The landslide susceptibility map is highly evaluated with a mean area under the receiver operator curve (AUC ROC) of 0.9 (see Figure). High landslide susceptibility areas (>80%) are located along the Zerashon river where multiple events has been reported in the past. Another interesting location is the area north to the Iskanderkul lake where landslides are mapped within a broad area distribution, ranging from mega landslides as the one that started the lake formation, until few meters rock slides. The valleys located north-west Dushanbe are particularly interesting to performed detailed studies since small size landslides are reported with strong affectation to the capital city and the surroundings.
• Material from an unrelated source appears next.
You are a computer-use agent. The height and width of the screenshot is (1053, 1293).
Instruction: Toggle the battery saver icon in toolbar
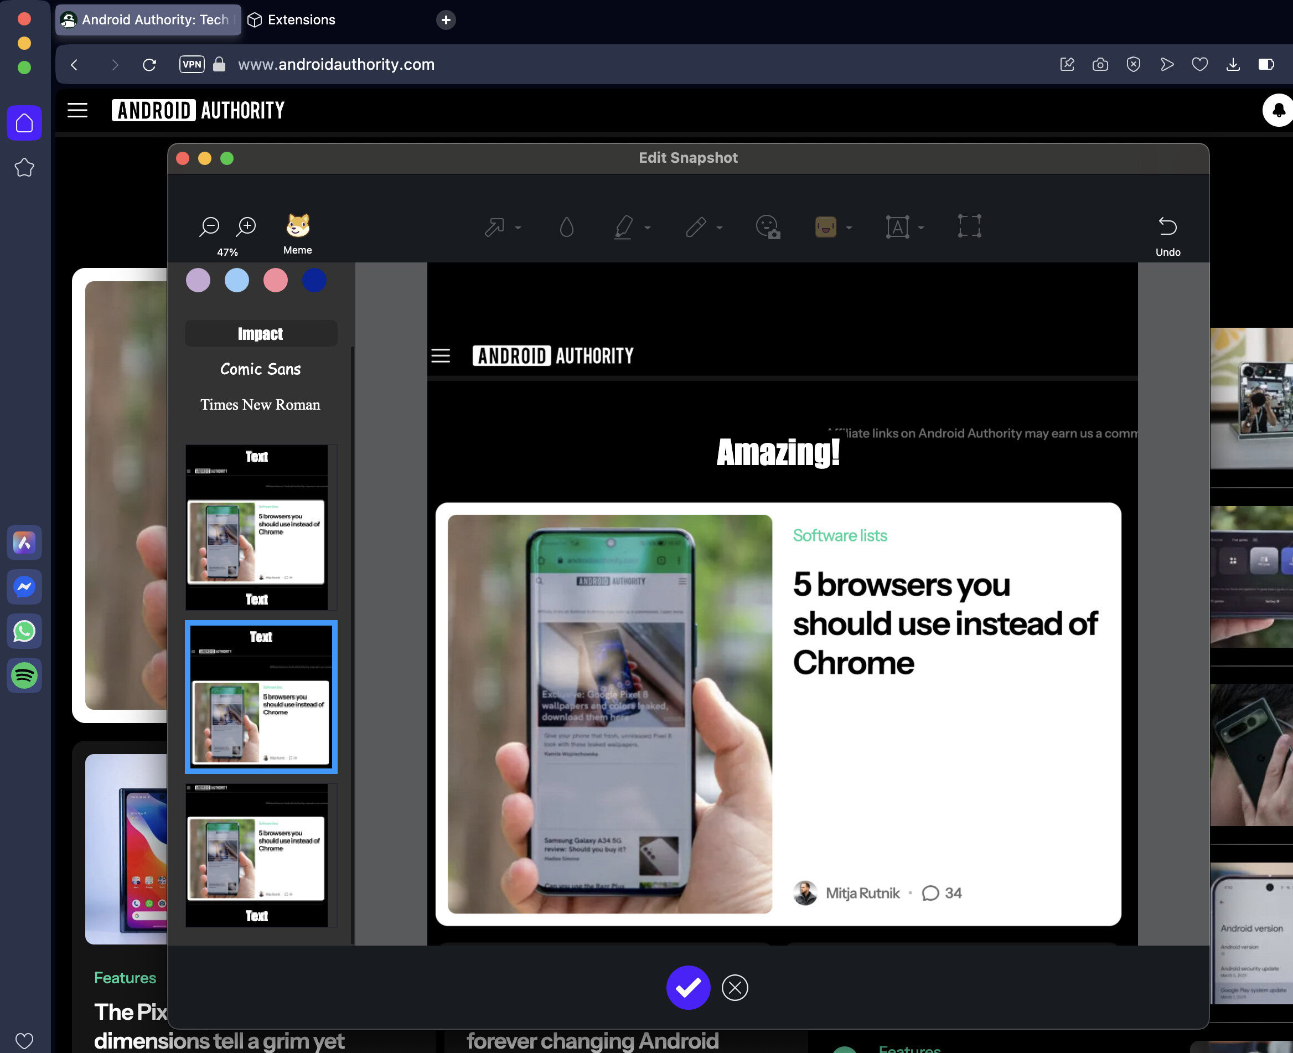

The calculation of uncertainties are represented by the spatial distribution of standard deviation (sd). It points out locations that needs to be interpreted more carefully. The landslide susceptibility and uncertainties maps are guidelines for decision and policy makers. The results supports the selection of local sites to implement monitoring systems, develop preventing planing or execute detailed studies.